Some sought to tackle the troubles of the time head-on, writing about race and poverty, sexuality or institutional control. Others, meanwhile, worked on ways to forget, creating new worlds through which to escape, worlds of mystery, wonder and hope.
With that in mind, here are 20 books, each of which played some part in defining the 1930s.
As I Lay Dying by William Faulkner (1930)
An intimate and affectionate portrayal of life in America's Deep South, As I Lay Dying charts the death of a southern matriarch, and her family's journey to bury her among her own people, 'a hard day's ride away' in Jefferson, Mississippi.
Told from 15 different perspectives – including that of the dead woman herself – the story teems with life, eccentricity and complex rivalries in a corner of America that felt largely forgotten by much of the country at the time. Never was this more the case than when Faulkner first picked up a pen to write it, the day after Wall Street crashed on 24 October 1929.
Considered today to be a modernist tour de force, the novel's magnetic monologue prose superglued Faulkner's reputation as a pioneer – alongside the likes of James Joyce and Virginia Woolf – of stream-of-consciousness writing.
The Waves by Virginia Woolf (1931)
The Waves, considered to be Woolf's most experimental work, artfully evades genre. It might not even be a novel; nobody's really sure – Woolf herself called it a 'play-poem'. Blurring the line between prose and poetry, Woolf stitches together a patchwork of soliloquies spoken by the book's six characters, each of whom are believed to have been based on Woolf's own friends and family.
The Waves starts with each of them as children, and follows their lives through their innermost thoughts and feelings – the loves, the losses, the failures and triumphs.

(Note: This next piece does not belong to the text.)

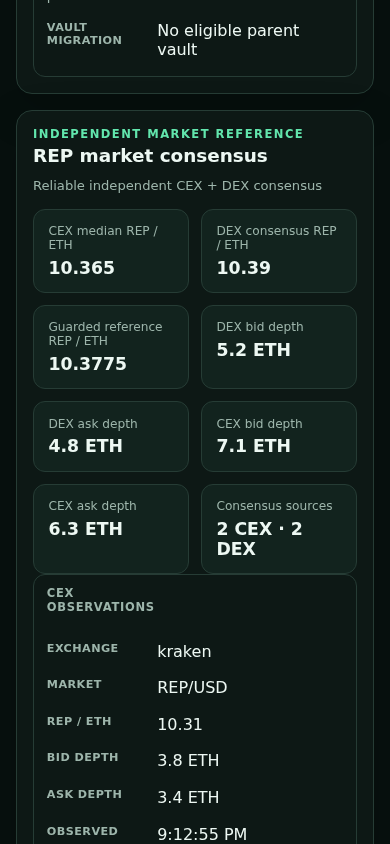Screen dimensions: 390x844
Task: Select the Bid Depth 3.8 ETH value
Action: 188,761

Each voice, ultimately, is an attempt to define who they are.
Considered by many to be Woolf's masterpiece, it was also one of her most personal projects, soaked through with her obsession with water and the sea. In fact, after she drowned herself a decade later, her husband engraved the book's final words on a plaque where he scattered her ashes: 'Against you I will fling myself, unvanquished and unyielding, O Death! The waves broke on the shore.'
Cold Comfort Farm by Stella Gibbons (1932)
When Cold Comfort Farm won the prestigious Femina Vie Heureuse Prize in 1933, everyone was pleased. Everyone, that is, except Virginia Woolf. 'I was enraged to see they gave the £40 to Gibbons,' Woolf wrote to a friend upon hearing the news. 'Who is she? What is this book?'
The book, in fact, was a sensation. It was a brutally funny spoof – one of the first of its kind – of the rural 'loam and lovechild' novels by the likes of DH Lawrence and Mary Webb and, earlier Thomas Hardy.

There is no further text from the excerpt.